ASUS GeForce GTX 660 DirectCU II TOP review - Reference technology and specs

Reference technology and specs

In this segment of the article we will look at the reference (original design) based specs and architecture. The GeForce GTX 660 is based on the Kepler GPU architecture. The product however is using a new chip called the GK106 which is based on a 28nm fabrication process. The chip has a transistor count of 2.54 Billion for those that care.

• The GeForce GTX 660 boasts 960 CUDA (shader) cores
• The GeForce GTX 660 Ti boasts 1344 CUDA (shader) cores
• The GeForce GTX 670 boasts 1344 CUDA (shader) cores
• The GeForce GTX 680 boasts 1536 CUDA (shader) cores

And yeah that says it all right there, that's the same amount of shader cores and thus rendering engine compared to the GTX 670.  It is 576 Shader cores less then 1536 and precisely three CUDA core cluster (SM) less out of the eight available on a GK104 chip.

NVIDIA GK104 Kepler architecture GPU, you can see the eight SM (CUDA/shader core) clusters (NVIDIA has not provided a GK106 die shot).

NVIDIA GK106 Kepler architecture GPU, you can see the five SM (CUDA/shader core) clusters.

Five SM (shader) clusters each have 192 shader processors. Five is a bit of an unusual number on the world of mathematics you want even numbers really. So really expect eh GK106 to have six SM clusters. NVIDIA has not provided us a die shot to confirm our theory.

Anyway, the GPU core versus the shader processor domain are both clocked 1:1, meaning both the core and shader domain clock in at 980 MHz. The boost clock for the reference GTX 660 cards is set at 1033 MHz though that can vary a bit per card and available power envelope.

192-bit Memory Interface
Like certain prior GeForce GPUs, the GeForce GTX 660’s memory controller supports mixed density memory module operation. This feature allows us to outfit the board with 2GB of memory (instead of 1.5GB) while utilizing a 192-bit memory interface. The memory controller logic divides the GTX 660’s eight memory modules as follows:

• Memory Controller 1: 4 pcs: 128M x 16 GDDR5 (1GB, 16-bit mode)
• Memory Controller 2: 2 pcs: 64M x 32 GDDR5 (512MB, 32-bit mode)
• Memory Controller 3: 2 pcs: 64M x 32 GDDR5 (512MB, 32-bit mode)

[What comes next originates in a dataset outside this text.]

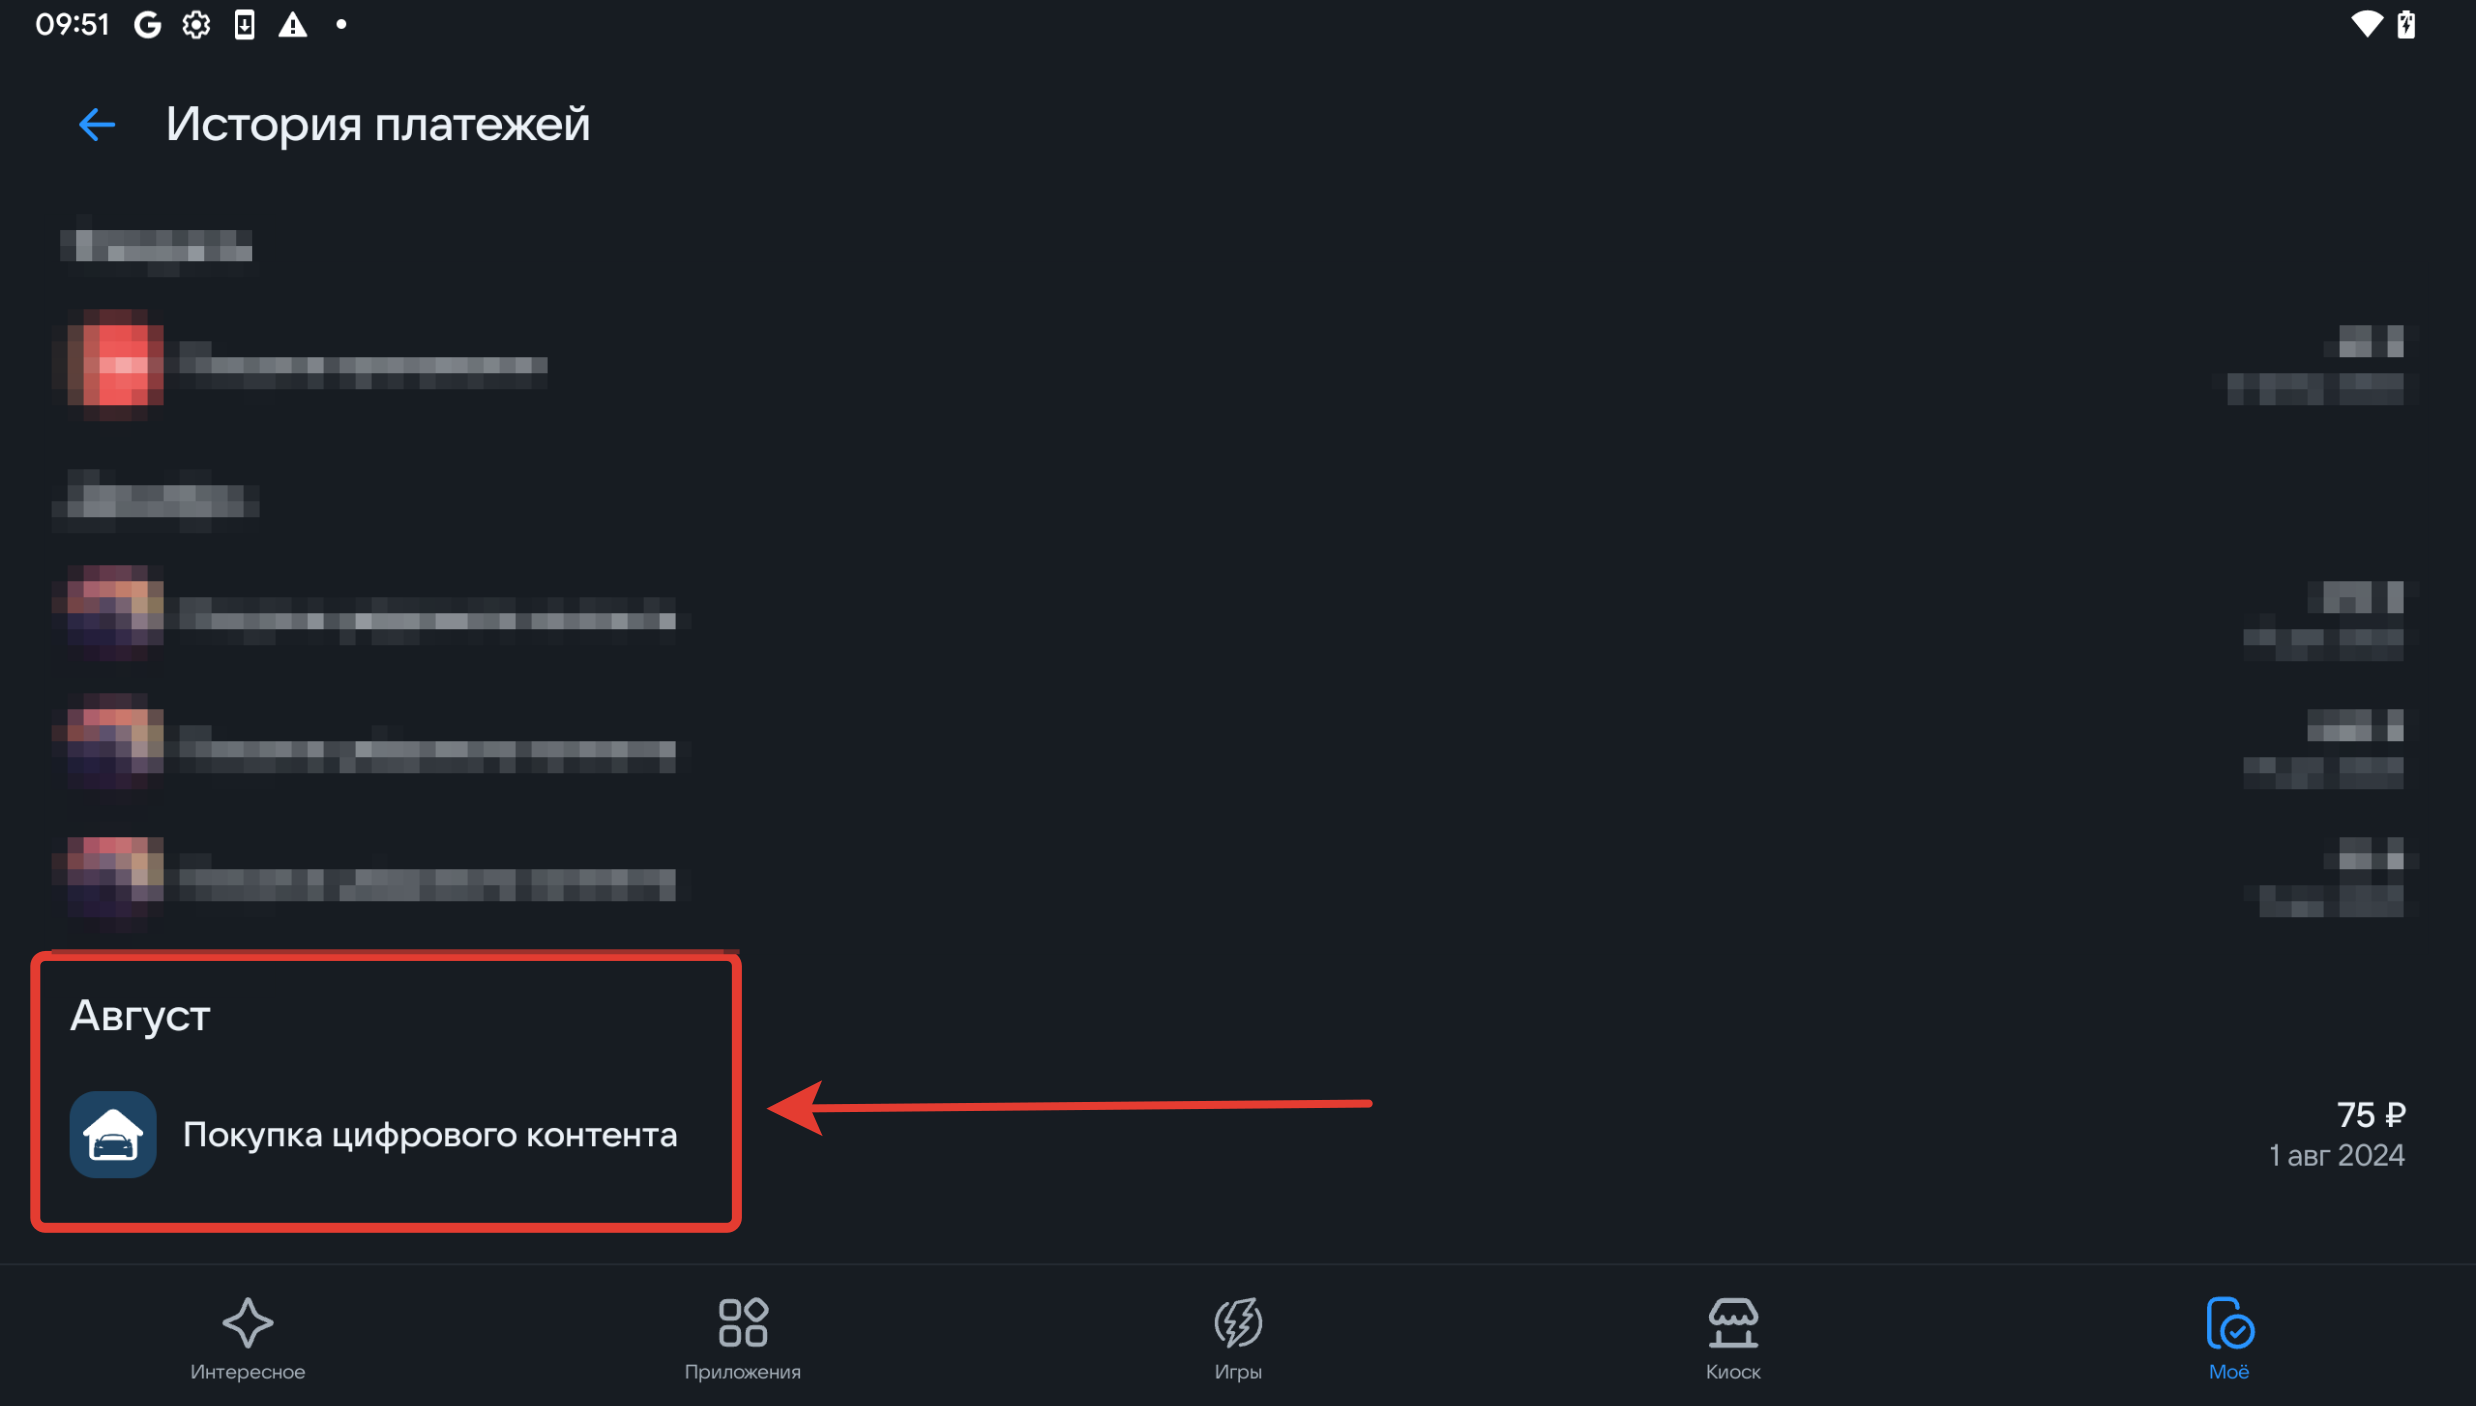This screenshot has width=2476, height=1406.
Task: Tap the История платежей title
Action: pyautogui.click(x=378, y=125)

The three memory controllers segment the memory into equal size fragments of 512MB each to create a frame buffer size of 1.5GB and 192-bit interface. The remaining 512MB of memory is accessed in an additional memory transaction by memory controller 1 with a 64-bit width. This gives the GPU access to a full 2GB of video memory with minimal latency.

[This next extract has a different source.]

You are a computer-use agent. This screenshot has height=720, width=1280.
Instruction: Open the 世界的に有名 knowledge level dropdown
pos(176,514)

So 192-bit memory bus is being used, but it remains clocked at an affective data rate of 6 Gbps. On the memory controller side of things you'll see very significant improvements as the reference memory clock is set at 6 GHz / Gbps.

This boils down to to a memory bandwidth of 192 GB/s on the 256-bit memory bus for the GTX 670 and 680 but roughly 144 GB/s for the GTX 660 and Ti (which is still very sufficient). The product is obviously PCI-Express 3.0 ready and has a TDP of around 140 Watt.

We already mentioned it, another change is the ROP (raster operation) engine, cut down to 24 units opposed to 32 on it's bigger brothers. With this release, NVIDIA now has the real mid-range products on its way. The new graphics adapters are of course DirectX 11.1 ready.

With Windows 8, 7 and Vista also being DX11 ready all we need are more new games to take advantage of DirectCompute, multi-threading, hardware tessellation and the latest shader 5.0 extensions. For your reference here's a quick overview of some of the more recent graphics cards.

For Kepler, NVIDIA kept their memory controllers GDDR5 compatible. Memory wise NVIDIA has nice large memory volumes due to their architecture, we pass 2 GB as standard these days for most of NVIDIA's series 600 graphics cards in the high range spectrum.